Headline fundamentals have stabilized for strip center REITs, which are up more than 56% year-to-date, said BTIG in a report. But the broker-dealer warned inflation, supply chain disruptions, and labor shortages give it pause about a continued rebound.
“These forces could lead to slower leasing volumes or delays in the time between lease signing and store openings,” forecasted the firm.
These forces combined with consumer hesitancy about the economy has led BTIG to predict the strip center business will return to its pre-pandemic baseline with relatively lower internal growth statistics and the same secular headwinds that faced the industry previously.
Supply chain disruptions, cautioned the report, could put the breaks on new leasing as retailers may find it difficult to stock new locations. With the disruptions, the Inventory-to-Sales ratio currently sits at 1.11, well below the 1.52 average since 1992 and even the 1.41 average since the 2009 financial crisis.
Even if new leases continue to come in, the study added there could be greater lead times for stores actually opening.
Labor shortages, which are already having an impact on the operations and hours of existing locations, could bite leasing volumes as well, BTIG said.
The labor and supply shortages are making it hard for smaller retailers to justify new locations when it is a struggle to stock and staff the existing ones, the report explained.

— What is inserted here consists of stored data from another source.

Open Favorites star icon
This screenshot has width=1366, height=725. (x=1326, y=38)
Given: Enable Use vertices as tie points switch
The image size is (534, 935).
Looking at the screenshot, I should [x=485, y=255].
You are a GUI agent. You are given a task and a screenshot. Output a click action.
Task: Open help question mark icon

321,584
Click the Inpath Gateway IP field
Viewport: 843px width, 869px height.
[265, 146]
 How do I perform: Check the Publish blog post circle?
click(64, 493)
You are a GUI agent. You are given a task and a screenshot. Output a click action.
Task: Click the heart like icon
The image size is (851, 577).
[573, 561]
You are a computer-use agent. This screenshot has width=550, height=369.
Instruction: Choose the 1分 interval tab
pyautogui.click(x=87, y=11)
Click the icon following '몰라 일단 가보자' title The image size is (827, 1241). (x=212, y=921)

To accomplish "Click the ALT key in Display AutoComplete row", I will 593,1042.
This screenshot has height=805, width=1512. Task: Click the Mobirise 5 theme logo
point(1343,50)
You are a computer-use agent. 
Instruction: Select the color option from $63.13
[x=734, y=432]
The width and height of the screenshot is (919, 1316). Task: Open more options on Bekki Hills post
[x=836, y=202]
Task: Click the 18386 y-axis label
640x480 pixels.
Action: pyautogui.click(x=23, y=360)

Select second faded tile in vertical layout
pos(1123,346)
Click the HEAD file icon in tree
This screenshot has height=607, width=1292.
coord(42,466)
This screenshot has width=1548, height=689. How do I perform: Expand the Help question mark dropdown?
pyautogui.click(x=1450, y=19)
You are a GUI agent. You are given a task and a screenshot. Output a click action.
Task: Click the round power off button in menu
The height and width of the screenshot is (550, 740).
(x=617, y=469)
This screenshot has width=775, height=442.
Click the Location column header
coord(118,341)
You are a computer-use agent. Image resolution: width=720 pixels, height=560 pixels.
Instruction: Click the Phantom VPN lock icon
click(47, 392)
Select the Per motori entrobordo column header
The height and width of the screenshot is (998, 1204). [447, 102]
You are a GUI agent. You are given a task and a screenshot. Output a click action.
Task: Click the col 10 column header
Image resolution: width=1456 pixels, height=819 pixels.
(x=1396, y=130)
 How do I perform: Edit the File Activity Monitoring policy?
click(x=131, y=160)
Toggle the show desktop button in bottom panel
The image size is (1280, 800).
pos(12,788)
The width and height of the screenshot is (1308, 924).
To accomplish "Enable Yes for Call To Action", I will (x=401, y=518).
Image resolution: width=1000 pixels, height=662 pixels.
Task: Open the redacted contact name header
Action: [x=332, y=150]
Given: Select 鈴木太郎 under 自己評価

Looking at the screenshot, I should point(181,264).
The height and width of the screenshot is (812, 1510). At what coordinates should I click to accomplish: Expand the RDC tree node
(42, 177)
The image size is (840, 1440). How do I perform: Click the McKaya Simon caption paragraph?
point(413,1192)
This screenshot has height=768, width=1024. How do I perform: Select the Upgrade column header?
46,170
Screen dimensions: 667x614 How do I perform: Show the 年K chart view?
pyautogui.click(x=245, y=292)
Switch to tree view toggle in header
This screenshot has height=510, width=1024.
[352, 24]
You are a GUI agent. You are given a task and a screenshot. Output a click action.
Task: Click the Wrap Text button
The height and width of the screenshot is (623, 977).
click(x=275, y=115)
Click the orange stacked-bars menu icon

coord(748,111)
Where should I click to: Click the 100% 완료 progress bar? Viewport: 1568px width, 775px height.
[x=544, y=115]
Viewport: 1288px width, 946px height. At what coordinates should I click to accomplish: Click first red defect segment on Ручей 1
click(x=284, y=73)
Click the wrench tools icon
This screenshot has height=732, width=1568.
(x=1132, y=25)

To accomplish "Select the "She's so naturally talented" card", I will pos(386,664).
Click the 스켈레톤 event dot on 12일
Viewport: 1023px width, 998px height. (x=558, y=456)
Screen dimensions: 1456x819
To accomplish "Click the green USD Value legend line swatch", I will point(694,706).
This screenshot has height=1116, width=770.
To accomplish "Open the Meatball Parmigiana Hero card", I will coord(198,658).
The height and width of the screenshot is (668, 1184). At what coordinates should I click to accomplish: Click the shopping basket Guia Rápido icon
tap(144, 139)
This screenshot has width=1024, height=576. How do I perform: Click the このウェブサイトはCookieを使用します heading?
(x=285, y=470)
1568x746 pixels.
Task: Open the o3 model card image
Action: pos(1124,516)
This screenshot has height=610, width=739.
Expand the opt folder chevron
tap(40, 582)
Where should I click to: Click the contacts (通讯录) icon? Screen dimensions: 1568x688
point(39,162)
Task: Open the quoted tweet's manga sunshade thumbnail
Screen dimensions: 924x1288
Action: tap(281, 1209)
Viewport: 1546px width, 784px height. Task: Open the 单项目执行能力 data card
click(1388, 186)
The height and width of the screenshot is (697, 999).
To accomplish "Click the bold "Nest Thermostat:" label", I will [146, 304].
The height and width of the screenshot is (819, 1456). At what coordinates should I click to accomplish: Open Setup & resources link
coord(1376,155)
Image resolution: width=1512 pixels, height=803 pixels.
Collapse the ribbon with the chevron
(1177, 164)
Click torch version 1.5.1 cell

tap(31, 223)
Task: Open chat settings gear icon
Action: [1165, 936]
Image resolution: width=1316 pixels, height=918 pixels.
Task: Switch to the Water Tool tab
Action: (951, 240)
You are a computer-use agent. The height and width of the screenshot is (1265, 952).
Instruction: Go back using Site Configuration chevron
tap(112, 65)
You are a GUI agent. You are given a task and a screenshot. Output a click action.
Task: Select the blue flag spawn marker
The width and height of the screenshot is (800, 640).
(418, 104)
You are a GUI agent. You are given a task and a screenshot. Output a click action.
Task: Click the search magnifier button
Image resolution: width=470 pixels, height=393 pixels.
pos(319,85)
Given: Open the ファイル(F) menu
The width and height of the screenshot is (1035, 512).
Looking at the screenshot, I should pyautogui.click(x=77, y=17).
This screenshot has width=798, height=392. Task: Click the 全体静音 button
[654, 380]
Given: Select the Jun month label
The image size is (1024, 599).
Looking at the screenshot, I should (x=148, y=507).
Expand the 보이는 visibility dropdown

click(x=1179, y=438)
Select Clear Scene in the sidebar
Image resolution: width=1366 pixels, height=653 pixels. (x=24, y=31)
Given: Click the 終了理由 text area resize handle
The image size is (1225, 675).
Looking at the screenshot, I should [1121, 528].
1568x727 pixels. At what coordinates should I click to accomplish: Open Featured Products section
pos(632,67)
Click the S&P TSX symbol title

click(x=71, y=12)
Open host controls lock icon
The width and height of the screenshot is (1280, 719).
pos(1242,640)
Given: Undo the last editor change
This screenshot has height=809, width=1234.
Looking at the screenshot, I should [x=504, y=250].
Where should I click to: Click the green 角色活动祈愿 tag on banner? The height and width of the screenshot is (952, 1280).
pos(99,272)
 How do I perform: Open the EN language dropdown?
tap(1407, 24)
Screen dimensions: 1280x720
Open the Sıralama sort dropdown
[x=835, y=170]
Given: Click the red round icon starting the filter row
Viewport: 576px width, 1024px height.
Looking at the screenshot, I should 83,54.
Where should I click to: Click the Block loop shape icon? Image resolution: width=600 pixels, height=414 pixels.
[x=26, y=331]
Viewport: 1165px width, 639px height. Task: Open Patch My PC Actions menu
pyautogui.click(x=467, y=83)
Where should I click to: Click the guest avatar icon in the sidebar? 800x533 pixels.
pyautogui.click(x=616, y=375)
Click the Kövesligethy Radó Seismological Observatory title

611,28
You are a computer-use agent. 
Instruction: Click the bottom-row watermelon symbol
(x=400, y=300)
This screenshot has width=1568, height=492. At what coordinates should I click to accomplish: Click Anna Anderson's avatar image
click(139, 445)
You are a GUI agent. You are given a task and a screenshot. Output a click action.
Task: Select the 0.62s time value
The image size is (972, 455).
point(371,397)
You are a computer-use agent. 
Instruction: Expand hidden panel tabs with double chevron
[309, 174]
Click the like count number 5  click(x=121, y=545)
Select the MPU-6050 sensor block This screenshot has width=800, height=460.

The acceleration of e-commerce is another factor the firm said could hurt the strip center REIT rebound.
“Given the current headwinds and the secular trends that remain, we think the “reopen” trade has likely run its course and the group as a whole is fairly valued here. Investors looking for opportunity should focus on individual stocks with high-quality portfolios, less discretionary tenants, and strong management teams that can drive better FFO growth in a normalized environment,” BTIG is advising.
The current situation is a reversal from February, when the firm said strip centers were well positioned for post-pandemic growth.